To try and come to a conclusion on this song’s intentions, I decided to watch the music video, which points me further toward “satire” or the very least “irony” but if this song is ironic I have a hard time believing they didn’t want it to be satirical. The video takes place at Barbie’s dream house and, to be honest, is genuinely funny, but again only if I am reading satire into this. The band all get introduced like they are in a 1980s sitcom. They drive around in a pink car that clearly looks plastic. She has a plastic dog which, when she pets it, it falls over. She sings about being a “blonde bimbo girl in a fantasy world” while in a bathtub with a blank smile on her face. As she sings, “If you say I’m always yours,” a thought bubble with a heart appears over her head. Late in the video, a bunch of other doll like people, replete with doll like movements, show up for a party. A party at which Ken accidently rips Barbie’s arm out of the socket.
OK, so the band went quite literal in the video, but that doesn’t mean they aren’t satirizing actual people. I’d suggest that maybe they are satirizing the doll, but how much can you satirize a doll without impressing a lot of your own ideas on it? The doll just stands there with its physically impossible body and eternal smile whilst wearing a variety of outfits.
I fear praising a song I am not entirely sure isn’t skuzzy and creepy, but “Barbie Girl” actually sounds good, or at least the music does. It’s catchy, it has a nice rhythm to it, I like the way it sounds. As for the singing, Lena’s voice is (I presume) ratcheted up to particularly high levels, and at times it gets too high pitched for my ears to handle, but for the most part it’s fine and it fits in well with the atmosphere of the song. As for Rene, who does Ken’s voice, when he sings, “Come on Barbie, let’s go party,” he sounds like he should be hanging out with Steve Martin and Dan Aykroyd’s Wild and Crazy Guys, which I enjoy.
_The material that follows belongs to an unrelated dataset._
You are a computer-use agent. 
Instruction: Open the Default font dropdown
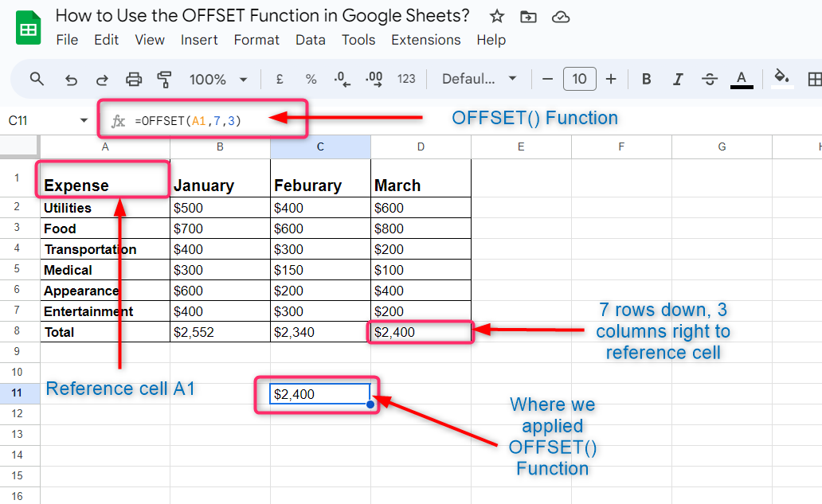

You hear about a song called “Barbie Girl” by a one hit wonder called Aqua, and it just reeks of likely awfulness, or at the very least cheesiness. Indeed, it is certainly a song, and a video, that revels in excess, and if it were taken to such levels sincerely cheesy would be a viable way to describe it. However, the lyrics would not lend themselves to cheesiness because they would be hideously unpleasant and infuriating. As such, if “Barbie Girl” isn’t satirical, or at least ironic, it certainly is one of the worst songs of all time, and one for which there can’t be any ironic appreciation or enjoyment. Ah, but if it is satirical? Well, if that’s the case, then honestly it’s a pretty good song. The lyrics are tolerable, if not still a little unpleasant at times, and the song sounds good. Plus, you throw in a funny video and it comes as no surprise it was a hit.
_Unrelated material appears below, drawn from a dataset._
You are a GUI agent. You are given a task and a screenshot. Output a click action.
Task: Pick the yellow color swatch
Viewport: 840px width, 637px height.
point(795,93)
I feel that in most cases I can tell the difference between sincerity and irony. After all, I watch the Colbert Report. However, and maybe this is due to the fact this is the only thing I have ever heard from Aqua, I can’t come to a definitive conclusion on the tone of this song. Perhaps I am reluctant to make a stand because the song, and the band, really come off bad if this isn’t a satire. All I know is that Mattel wasn’t happy with this song, since they sued Aqua over their manifestation of Barbie as a mindless trollop. I could see why they’d be mad about such things. That’s their job, after all, and Teen Talk Barbie will back me up on that.